## Directives
1) Write out word for word the passage of the pound-euro exchange rate commentary starting with "By comparison, back" and going on through "to the Eurozone.".
2) Extend the pound-euro exchange rate commentary with the next few paragraphs, picking up after its final sentence.

** START OF Text provided **

Market CommentaryPound Euro Exchange at New 31-Month High, on Tory Win Odds
Pound Euro Exchange at New 31-Month High, on Tory Win Odds
Sterling Vs Euro.

The pound to euro interbank exchange rate stands at 1.1913 today at the time of writing. This is its highest in over 31 months, or since April 23rd 2017.

By comparison, back on August 10th 2019, the sterling vs euro interbank exchange rate was as weak as 1.0646. So it’s since risen by 11.9%, or by over 12.5 cents.

This could be useful information for you, if you’re a Briton buying property abroad on the Costa del Sol or the Cote d’Azur, or if you’re making international payments to the Eurozone.

This is because, when you transfer money to Spain or France from the UK, you might get a higher euro total, compared to if you’d exchanged currencies in the last 31 months.

To stay up-to-date with the pound to euro interbank exchange rate, visit Pure FX’s Rates & Tools page. Here, scroll down to the Latest Market Rates Widget, to see this week’s interbank rates.

Also, to check what’s affecting the value of sterling versus the Eurozone’s common currency recently, go to our GBP to EUR Exchange Rate Updates page. Here, click on the latest article.

One reason why the sterling vs euro interbank exchange rate has hit this new 31-month high today is because markets are increasingly confident of a Tory victory at this week’s UK election.

However, looking to the four days remaining until polling day, the pound’s value against the euro might be affected, by the risk of a ‘hung’ Parliament, in which no single political party wins.

In addition, the pound to euro interbank exchange rate could be influenced this week, by UK economic growth data for October, and the European Central Bank’s latest interest rate meeting.

Sterling Vs Euro Hits New 31-Month High, as Odds of Tory Win Rise

As I mention, one reason why the pound to euro interbank exchange rate has reached this new 31-month high of 1.1913 today, is because the financial markets are factoring in an increasingly high probability that the Conservatives will win this Thursday 12th December’s UK election.

It’s thought that if a single party wins this week’s vote, it will add to UK economic and political stability in 2020.

To be specific, the world’s money managers now factor in an 80% chance that Prime Minister (PM) Boris Johnson’s political party will win at the ballot boxes this week.

By comparison, this time last week the odds were at 65%. So this tells us that, with just four days to go until the British voting public goes the polls, the markets are pencilling in a 4/5 probability of a Tory victory.

** END OF Text provided **
** START OF Data section **

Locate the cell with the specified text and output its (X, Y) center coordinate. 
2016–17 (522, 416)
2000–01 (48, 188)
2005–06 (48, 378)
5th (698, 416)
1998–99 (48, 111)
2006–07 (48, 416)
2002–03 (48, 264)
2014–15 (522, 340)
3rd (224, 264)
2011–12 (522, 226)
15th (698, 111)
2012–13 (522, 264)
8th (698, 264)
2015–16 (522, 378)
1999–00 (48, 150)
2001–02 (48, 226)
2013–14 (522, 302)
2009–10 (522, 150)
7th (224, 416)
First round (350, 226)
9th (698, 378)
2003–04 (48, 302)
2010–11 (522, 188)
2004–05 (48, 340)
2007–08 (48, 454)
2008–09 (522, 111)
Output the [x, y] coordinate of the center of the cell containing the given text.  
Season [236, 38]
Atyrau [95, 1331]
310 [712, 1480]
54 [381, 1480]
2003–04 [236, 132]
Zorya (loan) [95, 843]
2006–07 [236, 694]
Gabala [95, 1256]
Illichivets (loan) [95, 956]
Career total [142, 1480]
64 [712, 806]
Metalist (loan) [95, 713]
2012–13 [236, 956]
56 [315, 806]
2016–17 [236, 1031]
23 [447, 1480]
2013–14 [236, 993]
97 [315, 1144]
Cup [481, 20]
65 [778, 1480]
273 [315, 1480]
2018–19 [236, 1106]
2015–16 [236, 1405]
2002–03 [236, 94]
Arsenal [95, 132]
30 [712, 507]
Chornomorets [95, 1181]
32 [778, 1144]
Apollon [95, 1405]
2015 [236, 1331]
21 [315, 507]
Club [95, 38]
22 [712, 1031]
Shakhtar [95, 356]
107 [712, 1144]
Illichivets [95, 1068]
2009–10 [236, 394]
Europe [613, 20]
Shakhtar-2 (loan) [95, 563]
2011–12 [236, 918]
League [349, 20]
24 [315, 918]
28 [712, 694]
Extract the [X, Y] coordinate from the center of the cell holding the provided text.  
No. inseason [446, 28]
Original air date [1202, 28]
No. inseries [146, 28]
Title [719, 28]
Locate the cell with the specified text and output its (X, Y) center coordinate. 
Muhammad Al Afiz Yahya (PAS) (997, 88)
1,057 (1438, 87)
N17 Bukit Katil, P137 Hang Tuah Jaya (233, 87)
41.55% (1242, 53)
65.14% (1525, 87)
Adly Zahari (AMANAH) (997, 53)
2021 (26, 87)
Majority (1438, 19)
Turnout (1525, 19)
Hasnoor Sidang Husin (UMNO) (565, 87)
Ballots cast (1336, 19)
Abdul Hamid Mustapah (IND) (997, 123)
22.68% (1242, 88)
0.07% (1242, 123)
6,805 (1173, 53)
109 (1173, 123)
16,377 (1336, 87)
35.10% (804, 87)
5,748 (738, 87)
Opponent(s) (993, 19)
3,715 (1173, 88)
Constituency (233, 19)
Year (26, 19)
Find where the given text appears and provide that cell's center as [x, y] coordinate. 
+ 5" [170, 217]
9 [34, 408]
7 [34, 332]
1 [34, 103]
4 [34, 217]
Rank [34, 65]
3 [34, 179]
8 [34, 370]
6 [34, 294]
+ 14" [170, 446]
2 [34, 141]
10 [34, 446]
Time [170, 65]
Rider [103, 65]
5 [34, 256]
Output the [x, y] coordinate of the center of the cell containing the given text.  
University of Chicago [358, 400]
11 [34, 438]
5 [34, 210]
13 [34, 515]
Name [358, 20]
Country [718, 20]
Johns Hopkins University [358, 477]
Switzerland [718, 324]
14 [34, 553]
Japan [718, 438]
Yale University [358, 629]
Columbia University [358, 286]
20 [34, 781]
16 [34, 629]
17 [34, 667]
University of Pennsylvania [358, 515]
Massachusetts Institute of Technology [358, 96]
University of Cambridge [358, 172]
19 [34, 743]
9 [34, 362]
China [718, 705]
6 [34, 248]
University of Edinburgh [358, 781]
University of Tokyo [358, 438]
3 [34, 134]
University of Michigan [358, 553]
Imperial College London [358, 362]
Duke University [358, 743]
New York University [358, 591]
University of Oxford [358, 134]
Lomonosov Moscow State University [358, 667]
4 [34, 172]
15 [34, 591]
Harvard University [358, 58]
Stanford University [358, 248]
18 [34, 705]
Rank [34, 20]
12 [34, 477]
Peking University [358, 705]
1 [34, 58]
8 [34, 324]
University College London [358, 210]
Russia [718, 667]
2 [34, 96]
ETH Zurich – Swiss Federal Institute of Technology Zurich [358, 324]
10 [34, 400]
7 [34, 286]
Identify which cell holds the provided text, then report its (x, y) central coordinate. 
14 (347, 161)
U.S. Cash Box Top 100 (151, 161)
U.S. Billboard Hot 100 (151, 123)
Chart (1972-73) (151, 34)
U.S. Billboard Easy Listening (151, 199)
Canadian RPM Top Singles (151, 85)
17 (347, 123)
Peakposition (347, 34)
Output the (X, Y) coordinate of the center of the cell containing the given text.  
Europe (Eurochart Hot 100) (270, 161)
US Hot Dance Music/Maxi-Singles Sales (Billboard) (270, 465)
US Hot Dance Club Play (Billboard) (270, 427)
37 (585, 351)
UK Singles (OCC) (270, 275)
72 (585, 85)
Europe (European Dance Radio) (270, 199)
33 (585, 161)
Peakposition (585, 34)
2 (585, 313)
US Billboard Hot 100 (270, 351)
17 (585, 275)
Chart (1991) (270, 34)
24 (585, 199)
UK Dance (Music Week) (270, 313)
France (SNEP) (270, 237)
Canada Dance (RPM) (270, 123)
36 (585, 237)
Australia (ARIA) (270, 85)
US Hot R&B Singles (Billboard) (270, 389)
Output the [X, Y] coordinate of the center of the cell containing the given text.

** END OF Data section **

## Results of the tasks
1)
By comparison, back on August 10th 2019, the sterling vs euro interbank exchange rate was as weak as 1.0646. So it’s since risen by 11.9%, or by over 12.5 cents.

This could be useful information for you, if you’re a Briton buying property abroad on the Costa del Sol or the Cote d’Azur, or if you’re making international payments to the Eurozone.

2)
The markets increasingly factor in a Tory win this Thursday, because the latest opinion polls suggest that PM Johnson’s party has maintained and, in some cases, extended its lead.

For example, according to Survation’s newest poll for ITV’s Good Morning Britain, the Tories are up by 2%, to 45% support, while Jeremy Corbyn’s opposition Labour party is down 1%, to 31% support, reports Reuters.

So according to Survation, the Conservatives enjoy a 14% lead. Traditionally, a 10% lead is considered enough to grant the winning political party a majority of MPs in the House of Commons.

So Survation’s latest poll suggests that PM Johnson’s party is comfortably enough ahead to win a majority of seats. This would enable a single party to form a stable government in late 2019.

What’s more, it’s worth noting that, at this stage in the 2017 general election, Survation’s poll just four days before Brits went to the ballot boxes put the Tories merely 1% ahead.

This made Survation the most accurate pollster two years ago. With this in mind, the financial markets are paying special attention to this week’s Survation survey, which gives the Tories a 14% lead.

Elsewhere meanwhile, according to BMG’s newest survey for The Independent, the Conservatives have gained 2% in the last week, to 41% support, while Labour is down 1%, to 31% support.

This puts PM Johnson’s party 10% ahead, again enough to theoretically win a majority of MPs in Parliament. Meanwhile, other surveys recently also put the Tories around 9%-10% ahead.

Elsa Lignos at Capital Markets says that "GBP is rallying again after markets all but fully discount a good Tory majority.”

Meanwhile, Kim Mundy, strategist with CBA says that "Judging from recent polls, the most likely scenario is the Conservative party win majority government. If this scenario pans out... the UK would be on the way towards an orderly Brexit on 31 January 2020.”

In general, the world’s money managers want a single political party to win this Thursday’s UK election.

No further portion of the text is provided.